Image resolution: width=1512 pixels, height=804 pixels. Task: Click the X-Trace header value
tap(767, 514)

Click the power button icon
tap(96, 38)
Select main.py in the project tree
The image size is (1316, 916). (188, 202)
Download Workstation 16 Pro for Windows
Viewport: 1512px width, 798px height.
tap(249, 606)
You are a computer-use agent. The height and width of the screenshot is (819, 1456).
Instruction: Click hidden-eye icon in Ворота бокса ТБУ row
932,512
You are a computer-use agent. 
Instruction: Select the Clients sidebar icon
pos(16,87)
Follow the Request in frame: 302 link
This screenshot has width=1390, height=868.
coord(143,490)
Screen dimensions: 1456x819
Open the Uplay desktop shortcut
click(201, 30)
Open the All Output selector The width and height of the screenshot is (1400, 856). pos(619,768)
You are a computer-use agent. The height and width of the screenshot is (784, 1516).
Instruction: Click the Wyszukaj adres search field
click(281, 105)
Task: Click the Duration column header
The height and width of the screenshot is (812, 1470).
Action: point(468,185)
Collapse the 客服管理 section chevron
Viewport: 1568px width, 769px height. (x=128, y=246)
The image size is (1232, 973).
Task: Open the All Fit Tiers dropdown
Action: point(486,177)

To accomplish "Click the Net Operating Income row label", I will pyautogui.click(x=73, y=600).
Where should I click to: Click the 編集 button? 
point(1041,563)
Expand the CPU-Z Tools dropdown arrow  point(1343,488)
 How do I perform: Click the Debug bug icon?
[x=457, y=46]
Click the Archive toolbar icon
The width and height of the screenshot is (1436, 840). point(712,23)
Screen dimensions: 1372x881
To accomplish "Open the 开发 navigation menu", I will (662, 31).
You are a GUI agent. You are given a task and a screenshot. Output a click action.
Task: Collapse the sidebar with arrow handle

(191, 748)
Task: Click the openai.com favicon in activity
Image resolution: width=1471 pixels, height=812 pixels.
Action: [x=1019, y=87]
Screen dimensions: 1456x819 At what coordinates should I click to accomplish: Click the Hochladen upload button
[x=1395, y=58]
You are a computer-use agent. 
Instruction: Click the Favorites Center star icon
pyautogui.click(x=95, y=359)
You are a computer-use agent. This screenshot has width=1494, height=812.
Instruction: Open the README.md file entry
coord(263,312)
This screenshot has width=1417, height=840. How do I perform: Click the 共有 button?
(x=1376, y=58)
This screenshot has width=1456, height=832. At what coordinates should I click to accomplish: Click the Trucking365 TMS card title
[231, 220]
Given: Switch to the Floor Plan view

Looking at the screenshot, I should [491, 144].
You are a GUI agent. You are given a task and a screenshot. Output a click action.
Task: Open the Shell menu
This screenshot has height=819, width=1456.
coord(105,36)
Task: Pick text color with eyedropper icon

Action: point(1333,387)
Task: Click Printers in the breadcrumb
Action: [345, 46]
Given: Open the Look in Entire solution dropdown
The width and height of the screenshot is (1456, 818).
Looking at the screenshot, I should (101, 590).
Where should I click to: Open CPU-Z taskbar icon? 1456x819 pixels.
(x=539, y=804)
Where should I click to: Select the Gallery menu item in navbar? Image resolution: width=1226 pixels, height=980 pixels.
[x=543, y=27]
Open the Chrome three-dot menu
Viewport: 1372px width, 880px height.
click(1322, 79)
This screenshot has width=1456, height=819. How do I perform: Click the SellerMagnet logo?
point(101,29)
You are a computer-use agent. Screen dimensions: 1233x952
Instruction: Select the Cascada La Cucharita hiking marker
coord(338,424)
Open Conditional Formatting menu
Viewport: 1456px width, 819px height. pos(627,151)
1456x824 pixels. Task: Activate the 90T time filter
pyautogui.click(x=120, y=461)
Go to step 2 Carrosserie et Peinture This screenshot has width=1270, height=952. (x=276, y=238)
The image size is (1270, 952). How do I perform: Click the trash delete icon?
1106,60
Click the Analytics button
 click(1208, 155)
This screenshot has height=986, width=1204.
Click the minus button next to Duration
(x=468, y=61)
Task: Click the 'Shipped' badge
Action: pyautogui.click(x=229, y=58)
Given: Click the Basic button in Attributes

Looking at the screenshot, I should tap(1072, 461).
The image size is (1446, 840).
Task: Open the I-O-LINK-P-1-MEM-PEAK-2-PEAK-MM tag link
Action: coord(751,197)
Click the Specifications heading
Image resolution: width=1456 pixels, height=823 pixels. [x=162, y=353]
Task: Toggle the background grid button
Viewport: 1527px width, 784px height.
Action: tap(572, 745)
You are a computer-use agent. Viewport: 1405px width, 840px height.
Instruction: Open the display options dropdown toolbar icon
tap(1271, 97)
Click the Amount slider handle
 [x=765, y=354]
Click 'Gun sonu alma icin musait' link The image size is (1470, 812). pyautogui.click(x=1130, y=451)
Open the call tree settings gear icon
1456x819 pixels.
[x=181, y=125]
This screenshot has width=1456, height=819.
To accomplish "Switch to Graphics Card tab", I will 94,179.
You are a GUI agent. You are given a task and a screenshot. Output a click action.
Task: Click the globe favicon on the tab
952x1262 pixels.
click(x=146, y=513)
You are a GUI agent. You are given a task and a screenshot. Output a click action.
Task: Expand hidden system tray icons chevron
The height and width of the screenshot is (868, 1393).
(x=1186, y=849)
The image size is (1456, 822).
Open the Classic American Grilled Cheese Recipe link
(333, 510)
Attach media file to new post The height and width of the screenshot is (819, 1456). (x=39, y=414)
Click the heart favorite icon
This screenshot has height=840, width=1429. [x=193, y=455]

[TASK]
The answer must be the full listing, returned exactly as given.

[YOUR RESPONSE]
Image resolution: width=1512 pixels, height=804 pixels. Task: Click the X-Trace header value
tap(767, 514)

Click the power button icon
tap(96, 38)
Select main.py in the project tree
The image size is (1316, 916). (188, 202)
Download Workstation 16 Pro for Windows
Viewport: 1512px width, 798px height.
tap(249, 606)
You are a computer-use agent. The height and width of the screenshot is (819, 1456).
Instruction: Click hidden-eye icon in Ворота бокса ТБУ row
932,512
You are a computer-use agent. 
Instruction: Select the Clients sidebar icon
pos(16,87)
Follow the Request in frame: 302 link
This screenshot has width=1390, height=868.
coord(143,490)
Screen dimensions: 1456x819
Open the Uplay desktop shortcut
click(201, 30)
Open the All Output selector The width and height of the screenshot is (1400, 856). pos(619,768)
You are a computer-use agent. The height and width of the screenshot is (784, 1516).
Instruction: Click the Wyszukaj adres search field
click(281, 105)
Task: Click the Duration column header
The height and width of the screenshot is (812, 1470).
Action: point(468,185)
Collapse the 客服管理 section chevron
Viewport: 1568px width, 769px height. (x=128, y=246)
The image size is (1232, 973).
Task: Open the All Fit Tiers dropdown
Action: point(486,177)

To accomplish "Click the Net Operating Income row label", I will pyautogui.click(x=73, y=600).
Where should I click to: Click the 編集 button? 
point(1041,563)
Expand the CPU-Z Tools dropdown arrow  point(1343,488)
 How do I perform: Click the Debug bug icon?
[x=457, y=46]
Click the Archive toolbar icon
The width and height of the screenshot is (1436, 840). point(712,23)
Screen dimensions: 1372x881
To accomplish "Open the 开发 navigation menu", I will (662, 31).
You are a GUI agent. You are given a task and a screenshot. Output a click action.
Task: Collapse the sidebar with arrow handle

(191, 748)
Task: Click the openai.com favicon in activity
Image resolution: width=1471 pixels, height=812 pixels.
Action: [x=1019, y=87]
Screen dimensions: 1456x819 At what coordinates should I click to accomplish: Click the Hochladen upload button
[x=1395, y=58]
You are a computer-use agent. 
Instruction: Click the Favorites Center star icon
pyautogui.click(x=95, y=359)
You are a computer-use agent. This screenshot has width=1494, height=812.
Instruction: Open the README.md file entry
coord(263,312)
This screenshot has width=1417, height=840. How do I perform: Click the 共有 button?
(x=1376, y=58)
This screenshot has width=1456, height=832. At what coordinates should I click to accomplish: Click the Trucking365 TMS card title
[231, 220]
Given: Switch to the Floor Plan view

Looking at the screenshot, I should [491, 144].
You are a GUI agent. You are given a task and a screenshot. Output a click action.
Task: Open the Shell menu
This screenshot has height=819, width=1456.
coord(105,36)
Task: Pick text color with eyedropper icon

Action: point(1333,387)
Task: Click Printers in the breadcrumb
Action: [345, 46]
Given: Open the Look in Entire solution dropdown
The width and height of the screenshot is (1456, 818).
Looking at the screenshot, I should (101, 590).
Where should I click to: Open CPU-Z taskbar icon? 1456x819 pixels.
(x=539, y=804)
Where should I click to: Select the Gallery menu item in navbar? Image resolution: width=1226 pixels, height=980 pixels.
[x=543, y=27]
Open the Chrome three-dot menu
Viewport: 1372px width, 880px height.
click(1322, 79)
This screenshot has width=1456, height=819. How do I perform: Click the SellerMagnet logo?
point(101,29)
You are a computer-use agent. Screen dimensions: 1233x952
Instruction: Select the Cascada La Cucharita hiking marker
coord(338,424)
Open Conditional Formatting menu
Viewport: 1456px width, 819px height. pos(627,151)
1456x824 pixels. Task: Activate the 90T time filter
pyautogui.click(x=120, y=461)
Go to step 2 Carrosserie et Peinture This screenshot has width=1270, height=952. (x=276, y=238)
The image size is (1270, 952). How do I perform: Click the trash delete icon?
1106,60
Click the Analytics button
 click(1208, 155)
This screenshot has height=986, width=1204.
Click the minus button next to Duration
(x=468, y=61)
Task: Click the 'Shipped' badge
Action: pyautogui.click(x=229, y=58)
Given: Click the Basic button in Attributes

Looking at the screenshot, I should tap(1072, 461).
The image size is (1446, 840).
Task: Open the I-O-LINK-P-1-MEM-PEAK-2-PEAK-MM tag link
Action: coord(751,197)
Click the Specifications heading
Image resolution: width=1456 pixels, height=823 pixels. [x=162, y=353]
Task: Toggle the background grid button
Viewport: 1527px width, 784px height.
Action: tap(572, 745)
You are a computer-use agent. Viewport: 1405px width, 840px height.
Instruction: Open the display options dropdown toolbar icon
tap(1271, 97)
Click the Amount slider handle
 [x=765, y=354]
Click 'Gun sonu alma icin musait' link The image size is (1470, 812). pyautogui.click(x=1130, y=451)
Open the call tree settings gear icon
1456x819 pixels.
[x=181, y=125]
This screenshot has width=1456, height=819.
To accomplish "Switch to Graphics Card tab", I will 94,179.
You are a GUI agent. You are given a task and a screenshot. Output a click action.
Task: Click the globe favicon on the tab
952x1262 pixels.
click(x=146, y=513)
You are a GUI agent. You are given a task and a screenshot. Output a click action.
Task: Expand hidden system tray icons chevron
The height and width of the screenshot is (868, 1393).
(x=1186, y=849)
The image size is (1456, 822).
Open the Classic American Grilled Cheese Recipe link
(333, 510)
Attach media file to new post The height and width of the screenshot is (819, 1456). (x=39, y=414)
Click the heart favorite icon
This screenshot has height=840, width=1429. [x=193, y=455]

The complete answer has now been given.